York Liquors, we discovered, is handily located next to the drug store on Black River Boulevard (or The Boulevard as Rome residents tend to call it). We though we’d just peek in. York’s has a nice selection of New York State wines. We pointed out to each other all the wineries we had been to. Mom was pleased to discover she could get some of her favorites without returning to the winery. I should perhaps mention that many local liquor stores now carry New York State wines. Some excellent wines are being made close to home (well, my home; I guess I don’t know how far away some of my readers live).

And how was Steven’s Black Friday going? As it happens, not too bad. By the time he started at 8:30 a.m., it was pretty much a typical Friday. He and other cashiers actually had time to do some straightening. I understand some shoppers behaved badly at some Wal-Marts (notably in Rome, we heard), but Steven luckily did not encounter anything alarming. He was even able to make it out of the parking lot and go home for lunch. That was one of my main concerns, given my terror of parking lots, especially during the Christmas shopping season (Victoria drove on our little shopping expedition; she has no fear).

So now I guess it’s on to Christmas! Let’s see what kind of Mohawk Valley fun I can find to blog about in the next month.

Halloween for Thanksgiving?

Some people say we should make the spirit of Christmas last all year. I like to make the spirit of Halloween last all year. Last night, I had a couple of Halloween-y experiences I’d like to share.

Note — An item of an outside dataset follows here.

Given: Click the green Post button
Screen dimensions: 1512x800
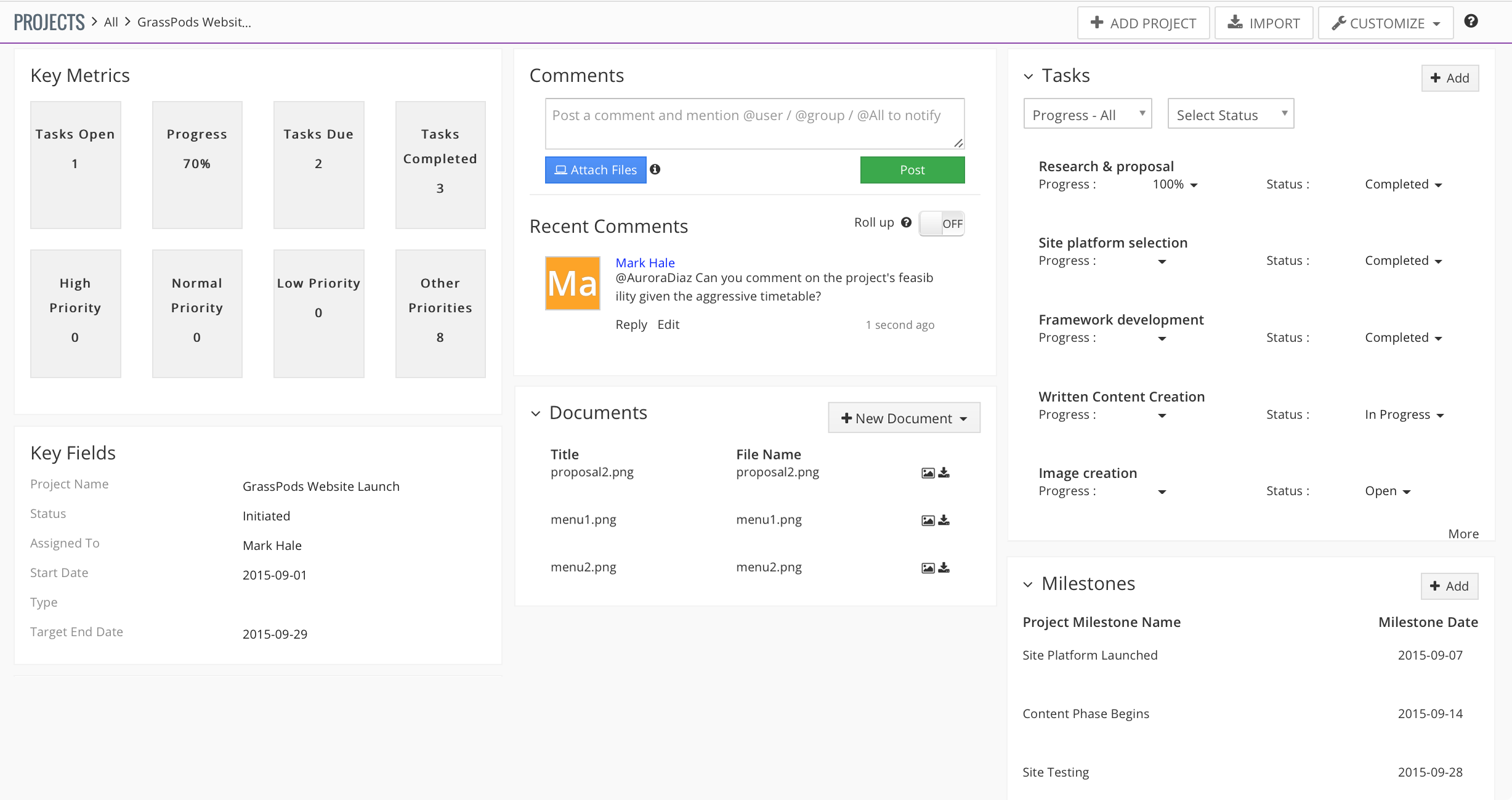Looking at the screenshot, I should click(912, 169).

I gave my schnoodle, Tabby, a bath, because we’re going on a visit for Thanksgiving. Of course, that was more scary for her than for me, but she survived and even forgave me. The point was, I could not just let her run in the muddy backyard to take care of business. I had to put her on the leash and make her stay pretty much on the sidewalk. She’s a good dog and pretty much complied.

I don’t mind walking in the dark. I strolled down the street, looking forward to the Christmas lights we’ll see in the coming weeks. Soon Tabby was ready to head home.

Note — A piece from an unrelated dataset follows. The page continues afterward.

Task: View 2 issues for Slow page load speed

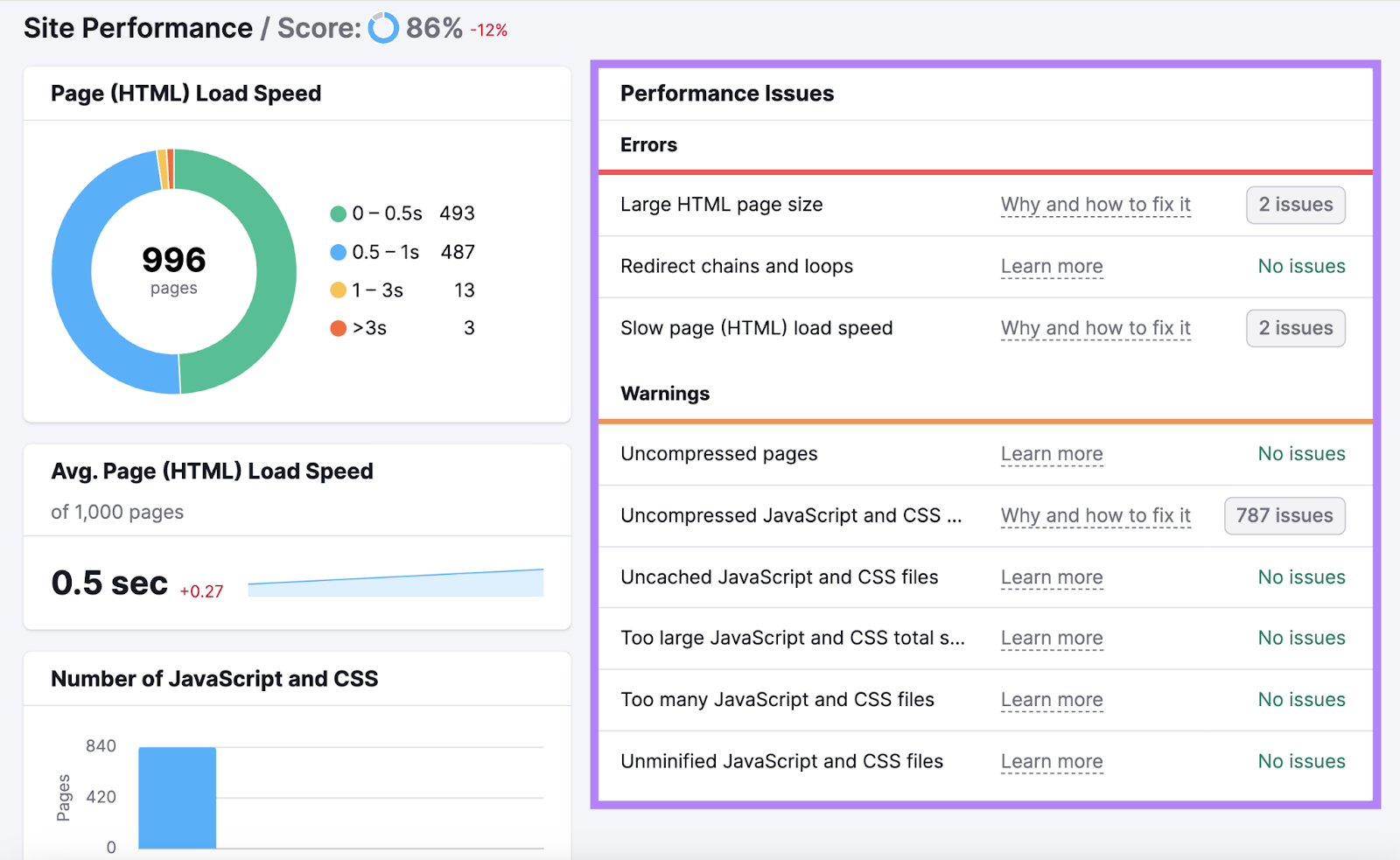Action: tap(1295, 328)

When Steven took down our Halloween decorations, he left out a couple of scarecrows as being appropriate for Thanksgiving. One is rather large. Steve stuck his post into the ground in front of the porch, propping it with some large rocks and letting Scarecrow lean back on the brick pillar. Well, Scarecrow had leaned forward. There are no streetlights right near my house. It’s a little dark. All I saw was an almost person-sized figure lurking near my front porch. Eek!

My alarm was short lived. Then I merely admired the eerie quality of the crazily leaning decoration. As we walked up the driveway (we always go in the back door), I had my second fright when I heard a deep male voice coming from inside my house. Eek!

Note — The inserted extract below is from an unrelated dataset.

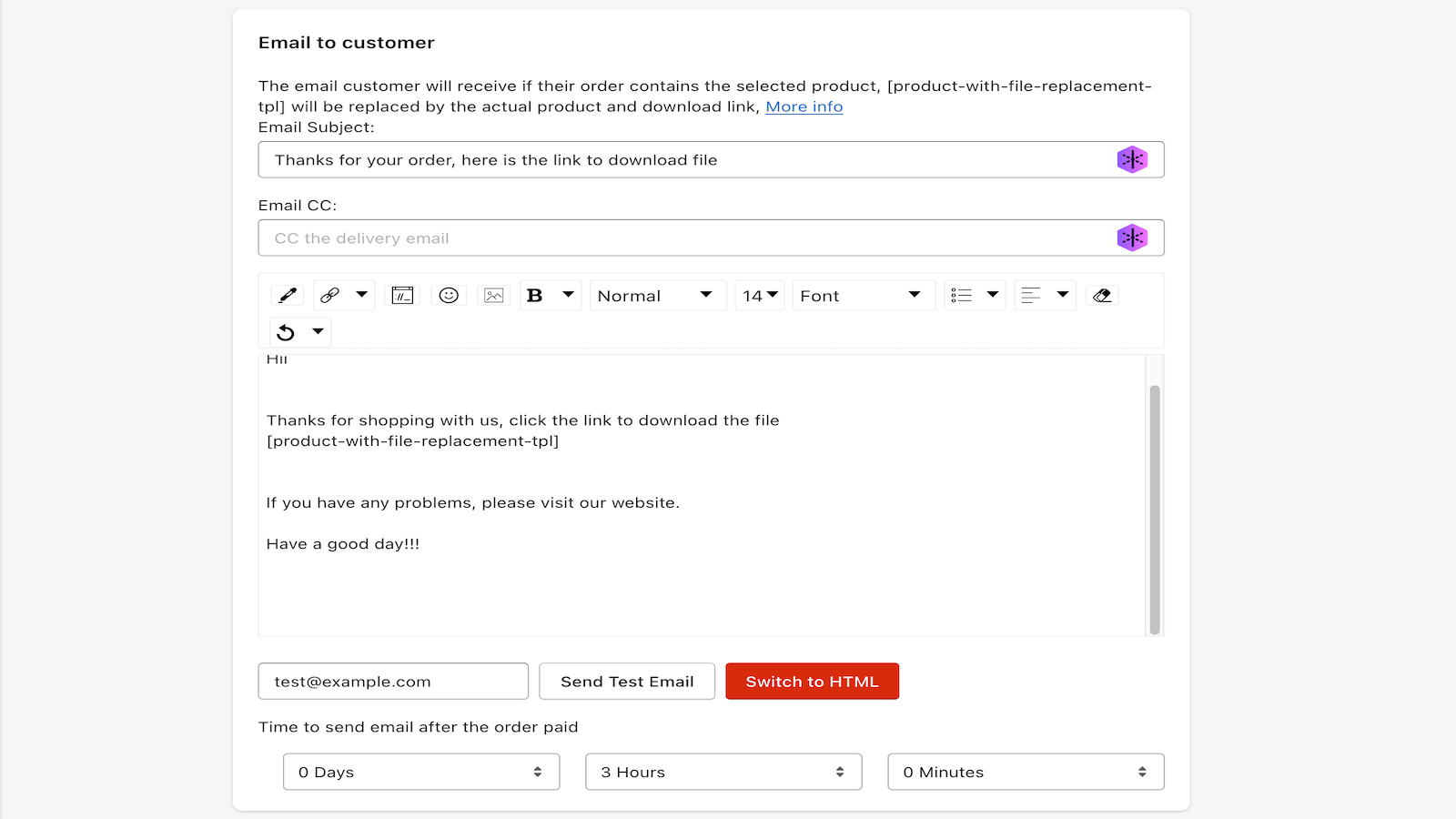Insert an image using the picture icon
The height and width of the screenshot is (819, 1456).
click(493, 295)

Had I left the television on? No, I hadn’t turned the television on! The voice sounded calm… and familiar… Oh. It was the answer machine, coincidentally located near the window we were passing under. I’m so silly!

It was actually a pretty enjoyable fright. But I would be glad when Steven got home. After all, you only scare yourself when you’re alone, right?

Later on, after Steven was home and it was getting closer to bedtime, I thought I’d take Tabby out for her last business meeting of the day.

It was cloudy out. I know the moon has been very bright these last few days, and I thought I saw it glowing through the clouds. Wait! It moved! Was that my eyes playing tricks on me? Damn bifocals! No, an amorphous blob of light was moving back and forth. Steven had to see this. I went to the front door and knocked (I mentioned we rarely use the front door, right?). I had to knock twice and Tabby had to bark, but we got Steven’s attention. He came out on the porch and was equally impressed by the ghostly glow.

As we observed it, we saw its movements were fairly regular, and you could almost, sort of see that the light continued groundward. It must have been a beacon, we thought. It was still mysterious, because we don’t know of any beacons in the area. And it added a fillip of interest to my walk, thinking it just might be something else.

So those were my Halloween adventures the night before Thanksgiving. I can’t wait to see what happens at Christmas!